Friday, March 15, 2024

Yann Gonzalez | Les îles (Islands) / 2017

the horror

by Douglas Messerli

 

Yann Gonzalez (screenwriter and director) Les îles (Islands) / 2017 [23 minutes]


Asked in an interview with Joe Lipsett “As a horror creator, what is it about horror that attracts you?” French director Yann Gonzalez answered:

 

“Because they magnify and glorify the crazy, feverish and most forbidden fantasies. Because they’re made of dreams –and nightmares. Because they help us escape our despicable society. Because they spit on the norm; they see beauty in deviance and, in doing so, they make us proud of being freaks.

     As a teenage gay boy dealing with my sexuality, I found as much comfort in horror films as I did in queer films.”

 

     What isn’t said here, obviously, is that most horror films are, by their very nature, queer films. One certainly might challenge Gonzalez’s notion, moreover, that those society perceives as enacting deviant behavior should necessarily be described as “freaks,” despite the fact that throughout gay film history directors from Tod Browning to Ulrike Ottinger have done just that. But the important thing to recognize here is that Gonzalez’ notion of “horror” does not generally embody “terror” or “destruction,” although that many occur, particularly to the normative or those who mock the “freaks” as in his highly moving and entertaining Hideous of 2022. But generally, the “horror” one encounters is on a personal level, and depends upon the reaction of individual rather than a communal sense of fright. The horrible, Gonazlez reminds us again and again, can also be quite beautiful from a different perspective. The horrible can also be terrible thrilling, outside one’s normal experience and therefore of interest to those who are ready to explore the new and the different.

    In Islands of 2017, most definitely, the horror exists only in the eyes of the beholder. The work begins with a stage play in which Circé (Sarah-Megan Allouch) is making love to a young boy (Alphonse Maîtrepierre) who is so beautiful that he might as well be a butch lesbian.


 


    Enter the monster (Romain Merle) enters. He very much looks like the kind of Hollywood monster we’ve grown accustomed to, all blood and gruesomely shaped head and mouth. Even his bloody cock looks monstrous. Yet in this world, Circé sees even him as something beautiful and

begins to make love with “le monstre,” a sexual coupling that eventually includes even the beautiful boy.

      The play ends and the audience appreciatively applauds.



     Immediately afterwards, audience members Nassim (Thomas Ducasse) and the transsexual Simon (Simone Thiébaut) talk about their relationship before making love near an open child’s playground. The moment Nassim begins to fuck Simon “the hounds,” as Simon describes them, step out from behind the trees, adult males masturbating as voyeurs to Nassim’s and Simon’s love-making, although a couple pairs of the voyeurs soon turn to one another for their pleasure.



      In this erotic poem without a plot, no one seems to mind, as love appears something simply to be enjoyed and shared, out in the open.

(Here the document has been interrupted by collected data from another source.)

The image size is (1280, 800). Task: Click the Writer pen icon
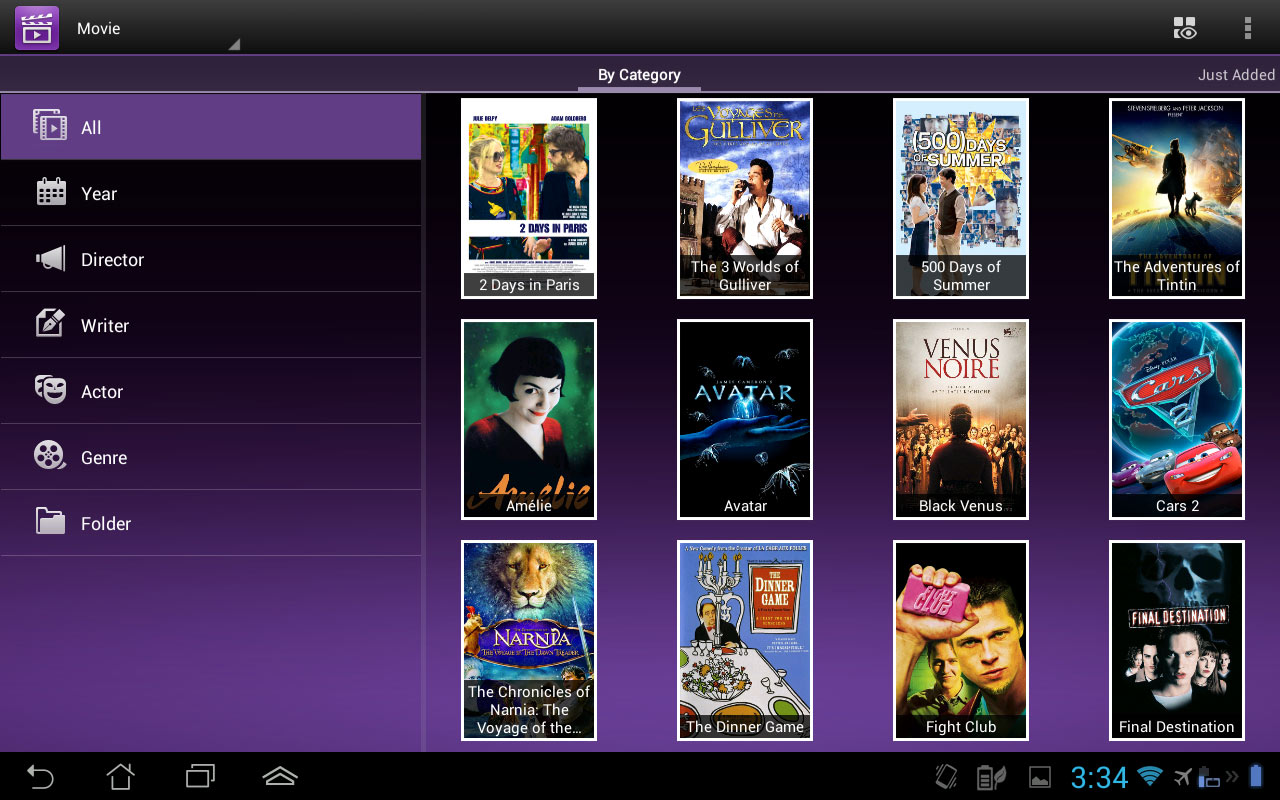(50, 325)
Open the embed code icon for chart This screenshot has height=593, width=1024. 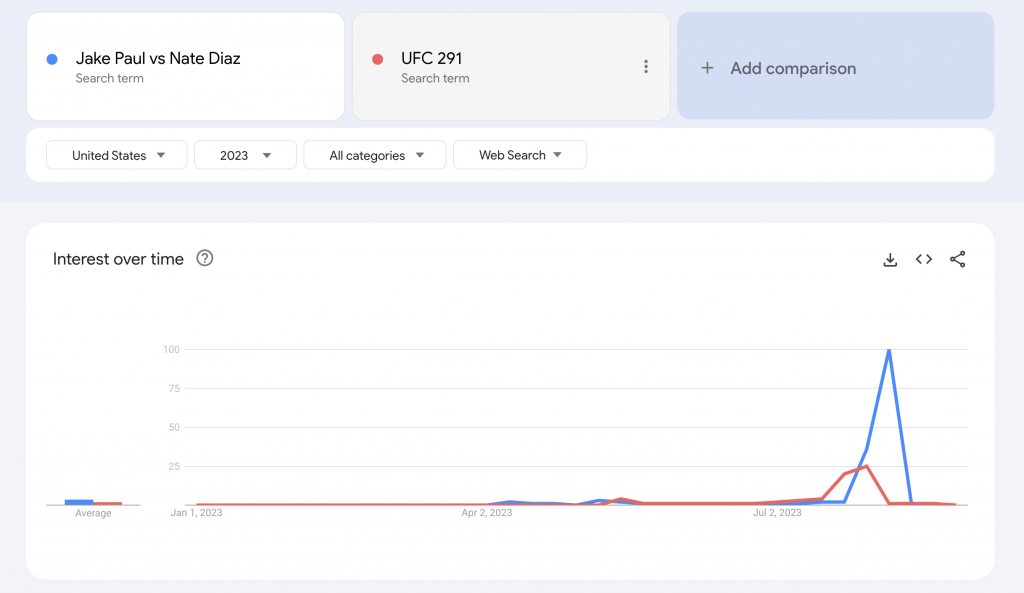point(924,260)
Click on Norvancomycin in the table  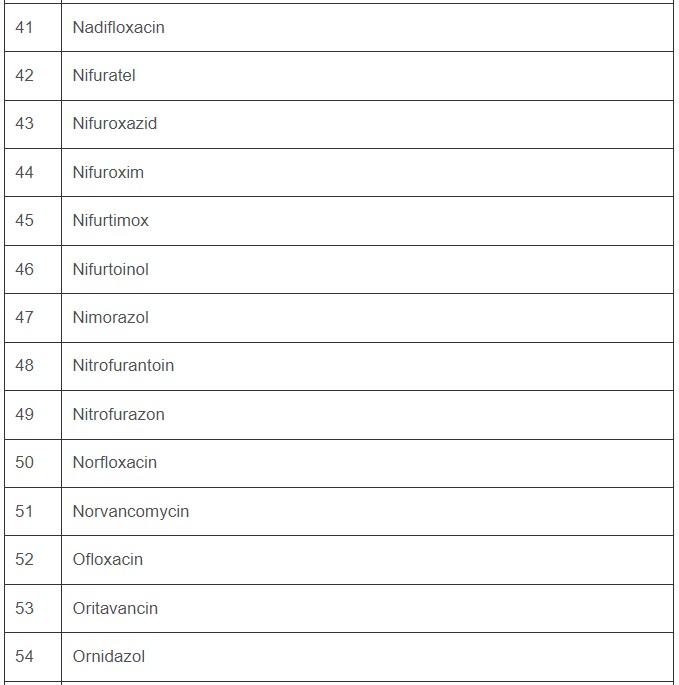[130, 511]
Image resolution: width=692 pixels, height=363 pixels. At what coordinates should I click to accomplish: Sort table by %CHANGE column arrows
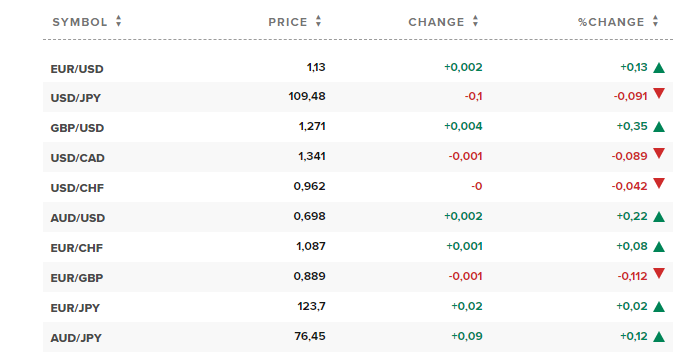point(655,21)
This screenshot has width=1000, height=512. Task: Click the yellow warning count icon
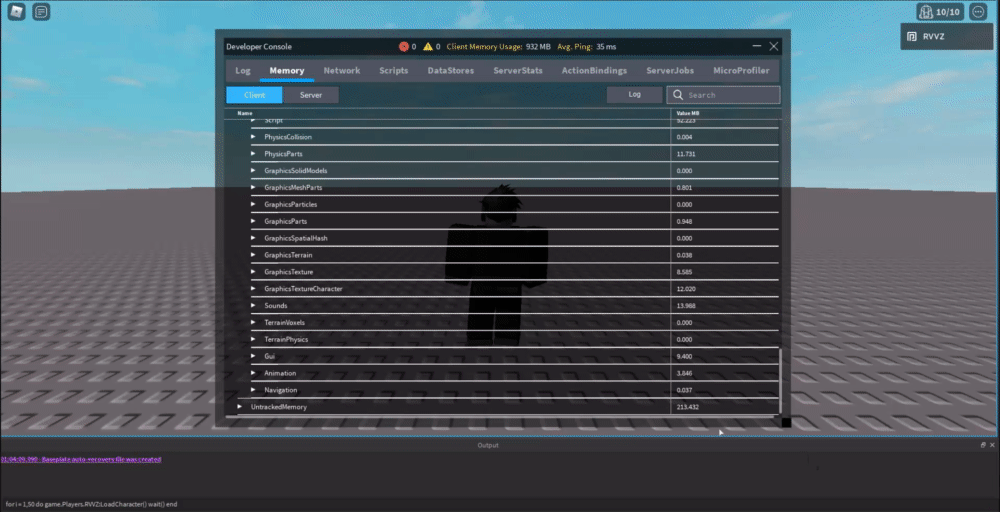[x=428, y=47]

    Although the word “islands” usually suggests singularity, separateness, the human being alone, in this island community sex seems to be a communal thing, a bit like Arthur Schnitzler’s La Ronde as filmed by Max Ophüls, where gradually we see, one by one, the entire city of Vienna linked up through sexual contacts, the maid having sex with her master who has sex with his mistress, who has sex with a friend, etc. etc. But in Gonzalez’ version, even voyeurism appears to be a shared spectator sport, the men standing separately in their masturbatory focus on the one couple but clearly enjoying the shared company as well, like a group of young heterosexual boys all beating off simultaneously on a couch as they focus on a porno tape, who cannot but be equally aware of one another’s presence, offering them a further unspoken and unadmitted sexual pleasure.
     On Gonzalez’ island, devoted to love, everyone finds a way to participate in the joy of sex without exclusion, creating a kind of paradisical world for what he would describe as the freaks, those who back on the mainland would surely be excluded from the normative societies.

     The horror here is merely in the eyes of the beholder. Some viewers surely might be horrified by the sight of so many cocks on so many handsome men ejaculating to the sight of a man and a transgender female in the midst of a fuck. But on the island the horror has become a true delight.

I can’t think of another film wherein nudity is so necessary to establish the director’s point of view. Those who cannot abide nudity and sexual difference will surely go running from the theater or immediately switch off their DVD, truly horrified and righteously indignant.

      This film won the Queer Palm in the 2017 Cannes Film Festival.

 

Los Angeles, March 15, 2024

Reprinted from My Queer Cinema blog (March 2024).